> Exercise directions
For the data below, work out the number of lines containing the string "header" and answer with that number only.

> Data for review
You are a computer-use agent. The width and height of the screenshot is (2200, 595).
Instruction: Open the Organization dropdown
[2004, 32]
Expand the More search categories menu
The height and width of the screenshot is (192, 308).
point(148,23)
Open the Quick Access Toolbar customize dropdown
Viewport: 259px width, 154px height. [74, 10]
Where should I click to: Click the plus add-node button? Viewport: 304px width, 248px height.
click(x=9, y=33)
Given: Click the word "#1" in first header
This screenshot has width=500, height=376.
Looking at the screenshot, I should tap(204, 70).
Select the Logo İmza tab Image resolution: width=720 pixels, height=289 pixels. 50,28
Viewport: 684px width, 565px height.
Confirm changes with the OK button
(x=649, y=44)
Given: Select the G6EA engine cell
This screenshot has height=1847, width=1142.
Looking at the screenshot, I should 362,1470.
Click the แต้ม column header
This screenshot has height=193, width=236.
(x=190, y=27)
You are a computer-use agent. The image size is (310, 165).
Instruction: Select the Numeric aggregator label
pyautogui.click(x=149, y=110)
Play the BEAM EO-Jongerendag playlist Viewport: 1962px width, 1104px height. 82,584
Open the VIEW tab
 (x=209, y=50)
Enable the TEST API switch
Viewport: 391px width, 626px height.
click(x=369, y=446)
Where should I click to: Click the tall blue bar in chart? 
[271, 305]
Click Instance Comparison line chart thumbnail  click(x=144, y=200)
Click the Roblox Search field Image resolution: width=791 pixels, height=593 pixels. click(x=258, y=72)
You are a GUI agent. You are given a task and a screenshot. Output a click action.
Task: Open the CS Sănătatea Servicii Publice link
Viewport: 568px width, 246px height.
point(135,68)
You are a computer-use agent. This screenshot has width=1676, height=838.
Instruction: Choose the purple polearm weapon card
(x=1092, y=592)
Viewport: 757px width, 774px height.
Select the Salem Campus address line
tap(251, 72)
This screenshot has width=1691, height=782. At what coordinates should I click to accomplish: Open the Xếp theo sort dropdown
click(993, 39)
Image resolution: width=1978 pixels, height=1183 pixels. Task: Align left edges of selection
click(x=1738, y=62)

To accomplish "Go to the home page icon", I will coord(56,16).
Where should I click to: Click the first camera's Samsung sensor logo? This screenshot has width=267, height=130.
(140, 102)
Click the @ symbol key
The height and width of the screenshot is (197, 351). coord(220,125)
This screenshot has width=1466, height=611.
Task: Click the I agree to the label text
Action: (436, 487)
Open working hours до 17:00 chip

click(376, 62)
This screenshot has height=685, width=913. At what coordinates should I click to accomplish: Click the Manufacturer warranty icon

> Solution for this problem
2